I guess in the end I was surprised at the speed with which South Vietnam collapsed. I had worked with the ARVN up in I Corps before and I didn't think they were that bad, really. They seemed to stand and fight pretty well and to give as much as they got. But then in 1975 they a couple of real military blunders. They evacuated the highlands and the let the NVA split the country. I think that's when you realized it was over.
At that time I certainly had strong feelings about Vietnam. I had been there and fought there and I said to myself, "Gee, what was all the blood and turmoil and all this stuff if we have to turn around and do this now. I had a feeling of regret that we had tried so hard and then had to turn and give it up so easily. But I certainly didn't have a solution for it. It seemed that we had promised these people a lot of things and we certainly were not delivering in 1975 as we had promised them in 1973.
On this mission, Frequent Wind, on our HMM-165 CH-46 we had a pilot, co-pilot, crew chief and we had a gunner -- fifty calibre machine gun gunner -- on each window in the back. So we carried a crew of five. I was the pilot.
I had a flight of four CH-46s. Two of them were loaded with Sparrowhawk teams. If anybody went down we would take care of them until we got the crew and them back out.
About noon we had launched and were on our way to the Embassy. And I landed at the Embassy -- I was the first to land there, in fact -- I landed behind the Embassy and loaded up with all kinds of foreign nationals and Vietnamese and I was talking to the guy on guard and I said, "We're supposed to get the Ambassador." And he said, "Well, he's not ready to go yet." So we picked up these people, we launched out and dropped them on the Blue Ridge. And then General Richard Carey came out and I said, "You know, the brief I had was that we were supposed to pick up the Ambassador, bring him out and then we'd continue the rest of it." I said, "The Ambassador's not ready to come." So he said, "Continue your lift from the Embassy."

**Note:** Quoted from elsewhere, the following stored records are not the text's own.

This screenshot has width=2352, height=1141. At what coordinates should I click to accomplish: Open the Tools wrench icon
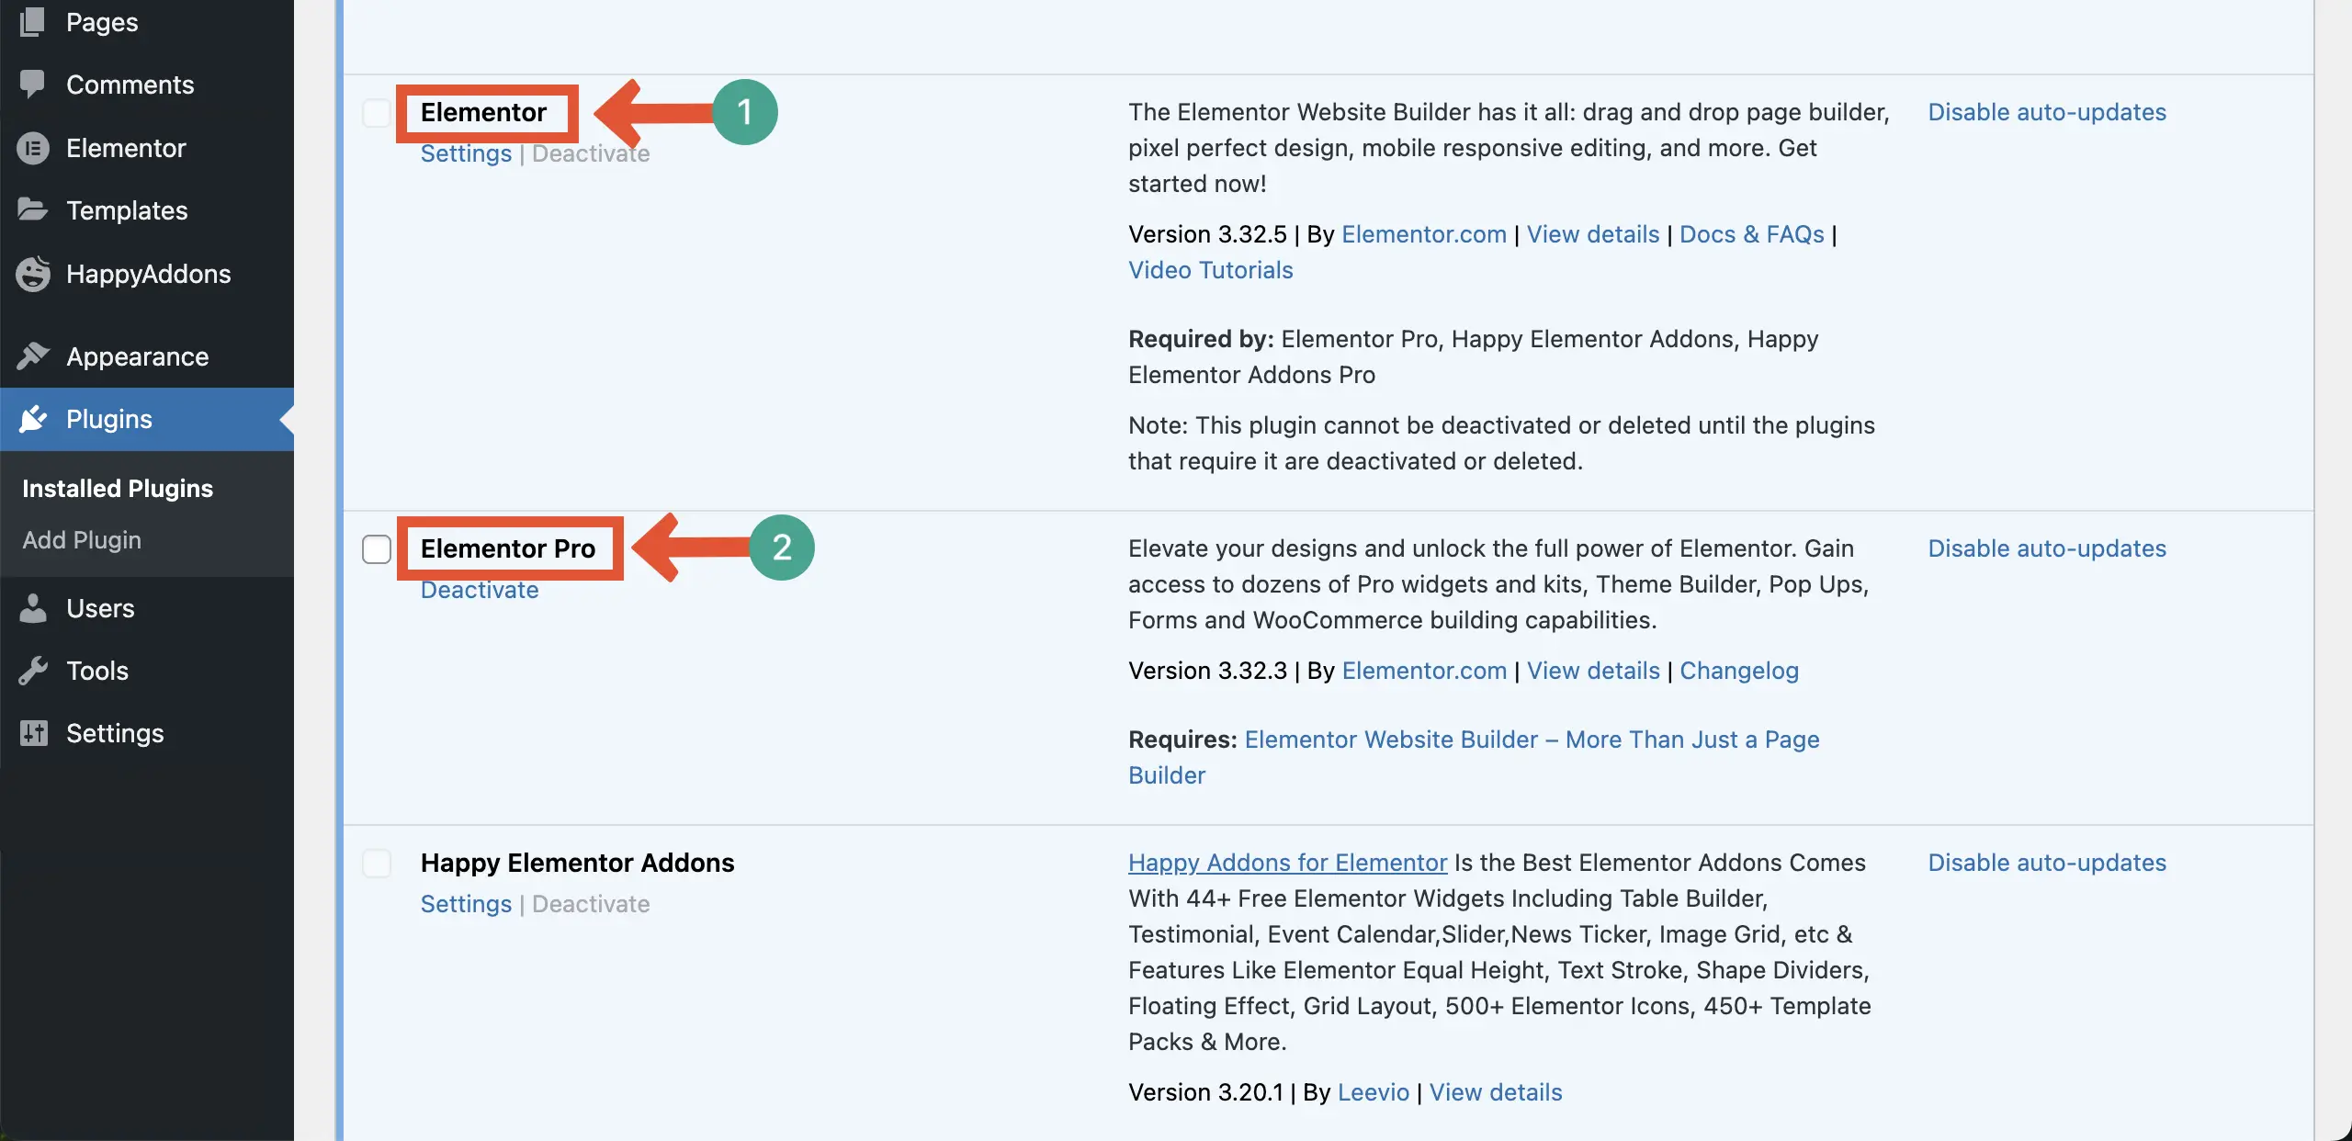32,670

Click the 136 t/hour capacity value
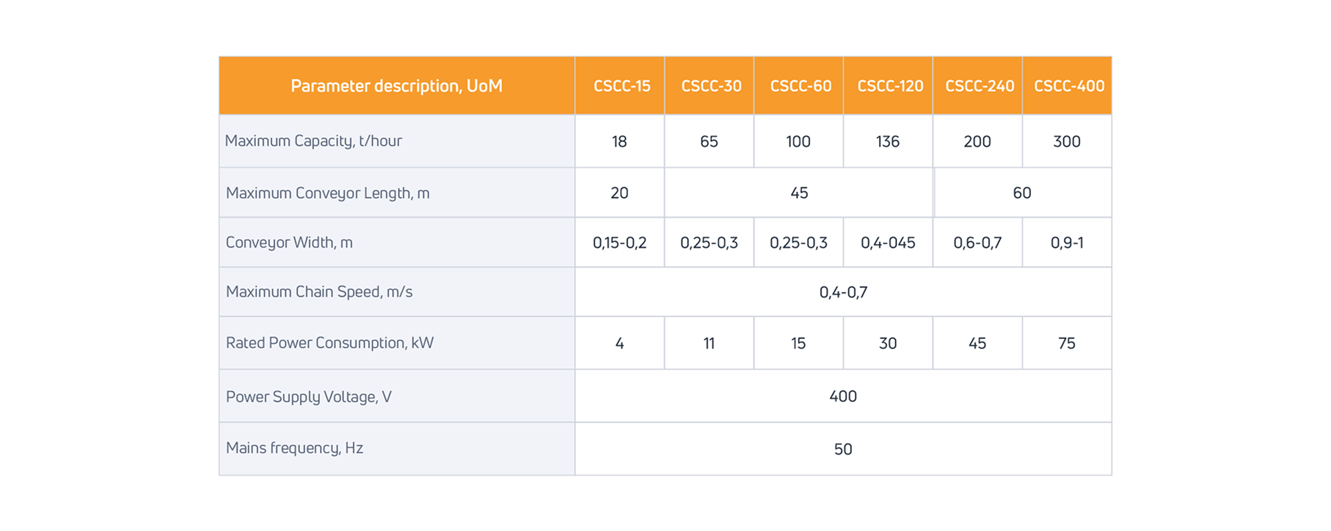[x=887, y=141]
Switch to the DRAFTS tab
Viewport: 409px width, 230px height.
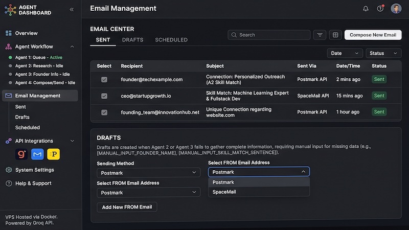[x=132, y=40]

So now we start this big cycle and its early in the day now and we're talking probably about one 'o clock. So we start this cycle with the forty-sixes to the Embassy. Nobody else was working the Embassy then, just us. We brought the Italian ambassador out. We brought out all kinds of people -- Swedes and Germans and some prostitutes of the Caucasion persuasion.
It was pretty well organized, really. I think we were supposed to bring out from the Embassy somewhere between fifty and one-hundred people. You know we actually ended up bringing out almost 2,000. We thought it was going to be a brief surgical thing at the Embassy. But the Ambassador, I guess, bless his heart, kept letting the Vietnamese inside the compound, so the number did not decrease as the day went on. In fact the number of people there got larger as the day went on.

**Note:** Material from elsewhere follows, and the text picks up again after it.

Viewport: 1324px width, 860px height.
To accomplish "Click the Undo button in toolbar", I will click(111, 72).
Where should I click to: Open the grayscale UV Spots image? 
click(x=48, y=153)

Remember now that we started with the four aircraft of mine. And we finally convinced them that we could drop the Sparrowhawk teams off -- those Marines in the back of the other two helicopters. Okay, now maybe about three thirty we got four helicopters working the thing, but we're talking to the people when we land on the Blue Ridge, which isn't all the time because we're using all the ships --the Okinawa, the Hancock, the Midway -- all those ships are taking people also. The Okinawa qualifying "Gallant Man" was the control, HDC, Helicopter Direction Control, so you'd call, you'd say, "Hey, I got forty, fifty Vietnamese with maybe a couple of others, whatever, you figured you had, and they'd say, "Put them on the Midway or on the Hancock" or some other ship.

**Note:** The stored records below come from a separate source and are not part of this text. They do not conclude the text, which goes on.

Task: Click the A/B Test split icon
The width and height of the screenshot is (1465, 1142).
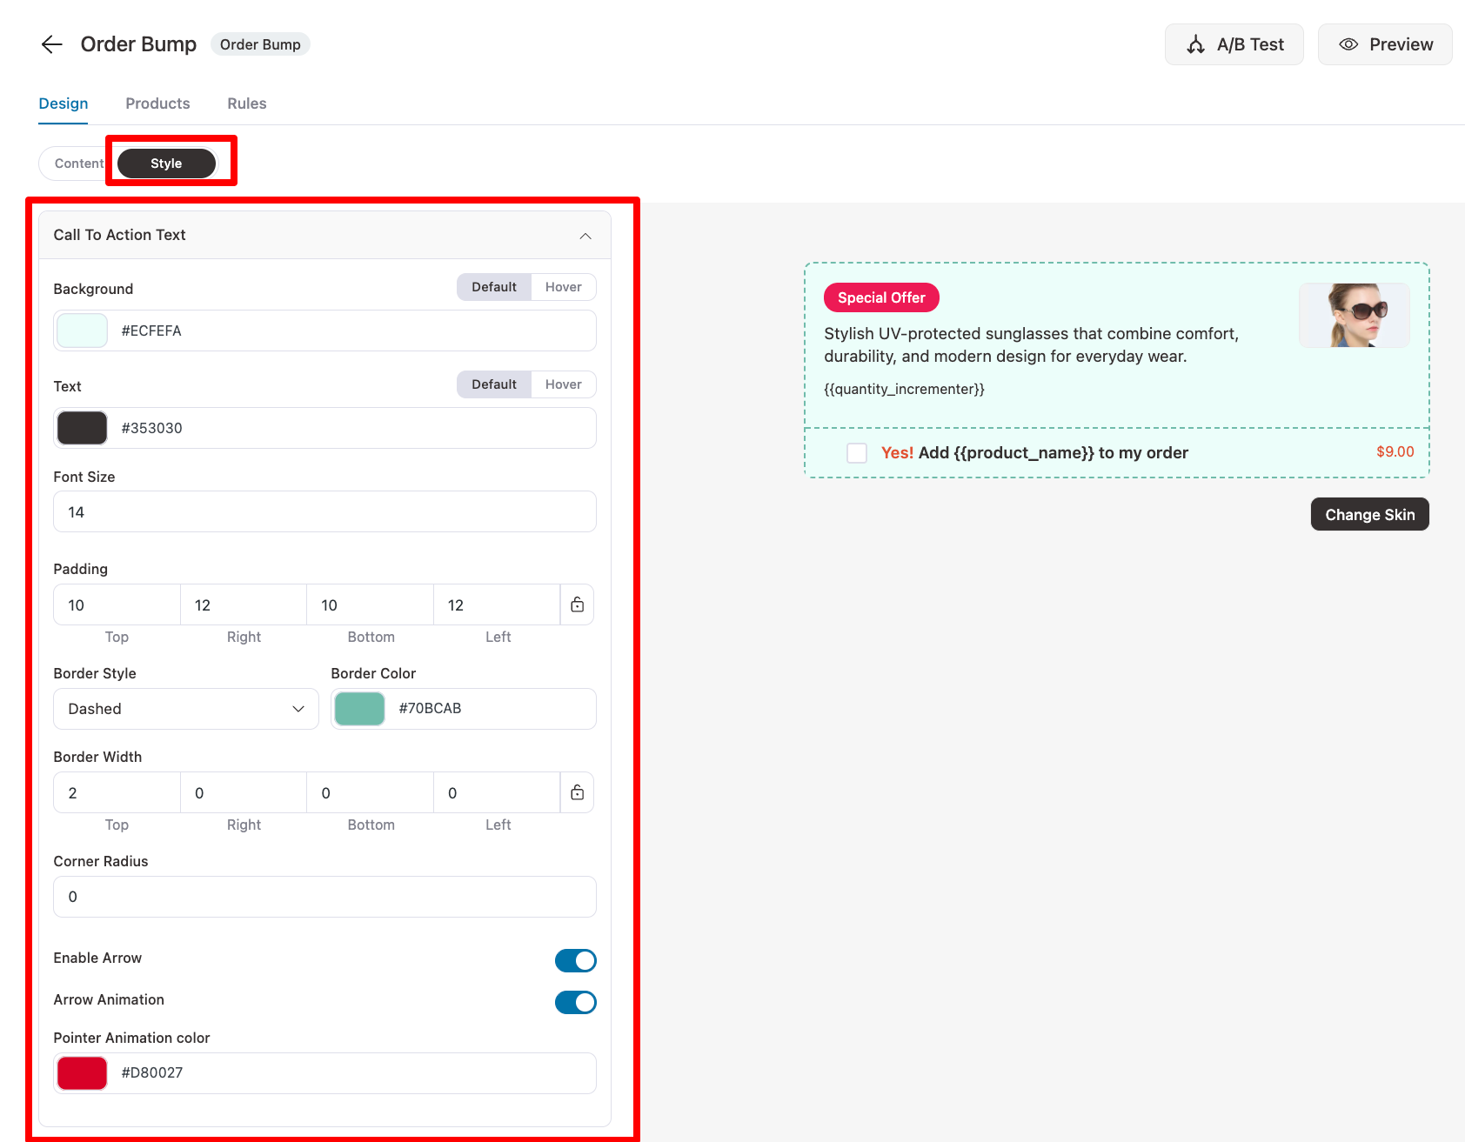Action: (x=1196, y=44)
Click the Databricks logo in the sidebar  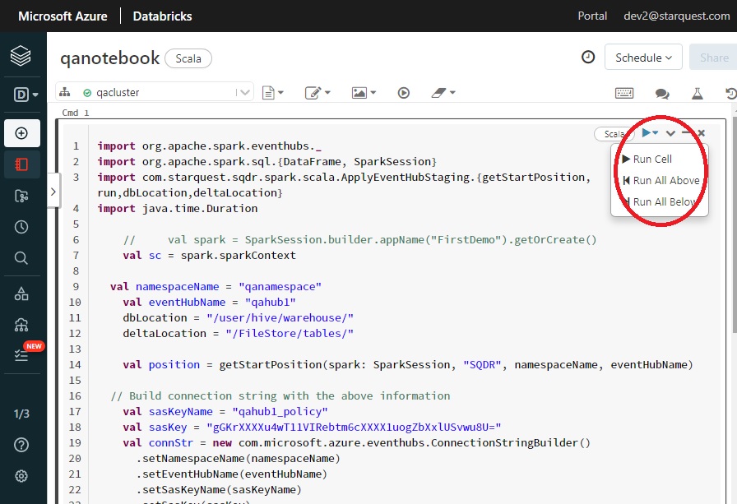tap(21, 56)
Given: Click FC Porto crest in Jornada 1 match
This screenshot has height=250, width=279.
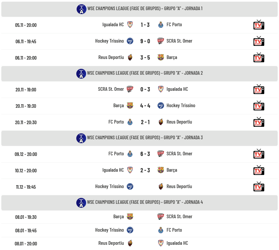Looking at the screenshot, I should coord(160,25).
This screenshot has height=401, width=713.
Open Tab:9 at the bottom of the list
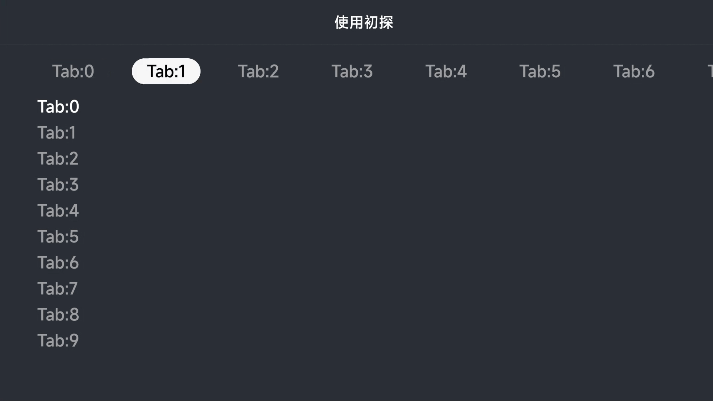tap(58, 341)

For the first four or five trips in I kept thinking, "I'm going to get the Ambassador and bring him out because that's my job," see. And it never happens. And as it starts to get dark and they diverted some other aircraft over to the Embassy and they are landing CH 53s behind the Embassy. Fifty-threes were landing behind the Embassy and 46s were landing on the top of the Embassy. On the roof of the Embassy there were civilians standing there burning all kinds of trash and it was getting kind of exciting now and there were big crowds, you can see the big crowds around the Embassy. But anyway we went on and on and this thing started dragging and dragging and we've probably got about ten or twelve or fourteen 46s involved on and off the roof continuously or maybe up to 20 because there were thirty some out there. And the 53s were going continuous because there's good lights on the roof. About 10 o'clock that night they shut down the zone behind and stopped taking 53s behind.
Then I think they only had maybe my four airplanes and two more working. We had a very few working for about a two hour period until Carey got them all cranked up again. This thing went on and on -- to me, it's almost ridiculous. I would get excited and then tired and then angry because they can't get themselves organized and get this thing over with. This went on and every time I'd land on the Blue Ridge General Carey would come out to the airplane and say, "Well, where's the Ambassador?" And I'd say, "Well, you know, what am I supposed to do? I'm just flying the helicopter. Surely there must have been some link between the Seventh Fleet and the White House and the Embassy. You know much more than me, I don't have any way of getting him out."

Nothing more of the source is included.